- Born: Rio de Janeiro, Brazil
- Education: University of Rochester (PhD)
- Awards: ACM Fellow, IEEE Fellow
- Scientific career
- Fields: Computer science
- Workplaces: Microsoft Research; Rutgers University;

= Ricardo Bianchini =

Brazilian computer scientist

Ricardo Bianchini is a computer scientist specializing in server and data center power and energy management. He currently serves as a Technical Fellow and Corporate Vice President at Microsoft Azure, where he leads the Azure Compute Capacity and Efficiency group. His work focuses on enhancing the efficiency and sustainability of Microsoft's online services and datacenters.

Bianchini was named an IEEE Fellow in 2015 for contributions to server and data center energy management. He was named an ACM Fellow in 2016 for contributions to power, energy and thermal management of servers and datacenters. He has published fourteen award papers and received the CAREER award from the National Science Foundation.

RECORD SET.
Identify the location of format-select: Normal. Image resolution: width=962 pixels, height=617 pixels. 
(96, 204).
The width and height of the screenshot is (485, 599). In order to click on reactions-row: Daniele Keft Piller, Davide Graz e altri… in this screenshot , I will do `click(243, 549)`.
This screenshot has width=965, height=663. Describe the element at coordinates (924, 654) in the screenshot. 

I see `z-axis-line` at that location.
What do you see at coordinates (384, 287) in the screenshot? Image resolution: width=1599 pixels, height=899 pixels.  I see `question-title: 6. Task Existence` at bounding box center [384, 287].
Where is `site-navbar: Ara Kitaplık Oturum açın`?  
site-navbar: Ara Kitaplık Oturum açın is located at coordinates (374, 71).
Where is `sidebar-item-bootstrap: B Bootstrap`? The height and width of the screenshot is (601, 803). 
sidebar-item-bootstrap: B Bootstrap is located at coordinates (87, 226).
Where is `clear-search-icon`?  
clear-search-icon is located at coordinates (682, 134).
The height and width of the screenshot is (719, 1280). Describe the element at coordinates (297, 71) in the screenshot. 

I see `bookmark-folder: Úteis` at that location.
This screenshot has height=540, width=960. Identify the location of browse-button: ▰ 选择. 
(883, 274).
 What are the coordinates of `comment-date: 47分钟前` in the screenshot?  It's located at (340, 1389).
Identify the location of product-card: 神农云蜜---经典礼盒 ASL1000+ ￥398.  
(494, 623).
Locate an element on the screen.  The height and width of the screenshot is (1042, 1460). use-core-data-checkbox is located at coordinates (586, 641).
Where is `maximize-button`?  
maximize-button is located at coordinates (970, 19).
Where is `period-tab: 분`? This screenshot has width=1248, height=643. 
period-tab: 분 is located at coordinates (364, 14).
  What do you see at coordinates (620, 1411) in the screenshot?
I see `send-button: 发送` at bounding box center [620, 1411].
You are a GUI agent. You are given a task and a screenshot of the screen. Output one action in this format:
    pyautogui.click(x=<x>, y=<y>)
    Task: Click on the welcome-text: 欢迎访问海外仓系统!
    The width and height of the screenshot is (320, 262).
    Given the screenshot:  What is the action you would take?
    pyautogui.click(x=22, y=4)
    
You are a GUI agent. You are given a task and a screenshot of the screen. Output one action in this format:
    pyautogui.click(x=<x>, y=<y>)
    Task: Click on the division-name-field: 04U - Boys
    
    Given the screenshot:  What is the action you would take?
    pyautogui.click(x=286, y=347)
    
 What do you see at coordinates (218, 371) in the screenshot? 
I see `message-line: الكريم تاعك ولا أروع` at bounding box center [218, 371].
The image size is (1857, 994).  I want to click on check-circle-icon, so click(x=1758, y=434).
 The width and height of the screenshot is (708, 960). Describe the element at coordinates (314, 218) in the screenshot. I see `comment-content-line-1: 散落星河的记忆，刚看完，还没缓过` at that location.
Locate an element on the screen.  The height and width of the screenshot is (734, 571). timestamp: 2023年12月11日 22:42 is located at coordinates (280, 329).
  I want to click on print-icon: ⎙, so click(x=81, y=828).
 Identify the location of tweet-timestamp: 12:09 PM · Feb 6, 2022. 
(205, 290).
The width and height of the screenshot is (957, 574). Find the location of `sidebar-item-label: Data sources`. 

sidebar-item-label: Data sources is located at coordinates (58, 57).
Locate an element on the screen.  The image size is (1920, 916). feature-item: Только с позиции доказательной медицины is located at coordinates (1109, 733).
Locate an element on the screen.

ACTIONS TO TAKE.
• 1. List each label that comes before a colon in the opening lines of the Ricardo Bianchini profile.
• 2. Please copy the Ricardo Bianchini profile word for word, starting at the words "- Born: Rio" and stopping after "services and datacenters.".

ANSWERS FOR EACH ITEM.
• 1.
Born
Education
Awards
Fields
Workplaces

• 2.
- Born: Rio de Janeiro, Brazil
- Education: University of Rochester (PhD)
- Awards: ACM Fellow, IEEE Fellow
- Scientific career
- Fields: Computer science
- Workplaces: Microsoft Research; Rutgers University;

= Ricardo Bianchini =

Brazilian computer scientist

Ricardo Bianchini is a computer scientist specializing in server and data center power and energy management. He currently serves as a Technical Fellow and Corporate Vice President at Microsoft Azure, where he leads the Azure Compute Capacity and Efficiency group. His work focuses on enhancing the efficiency and sustainability of Microsoft's online services and datacenters.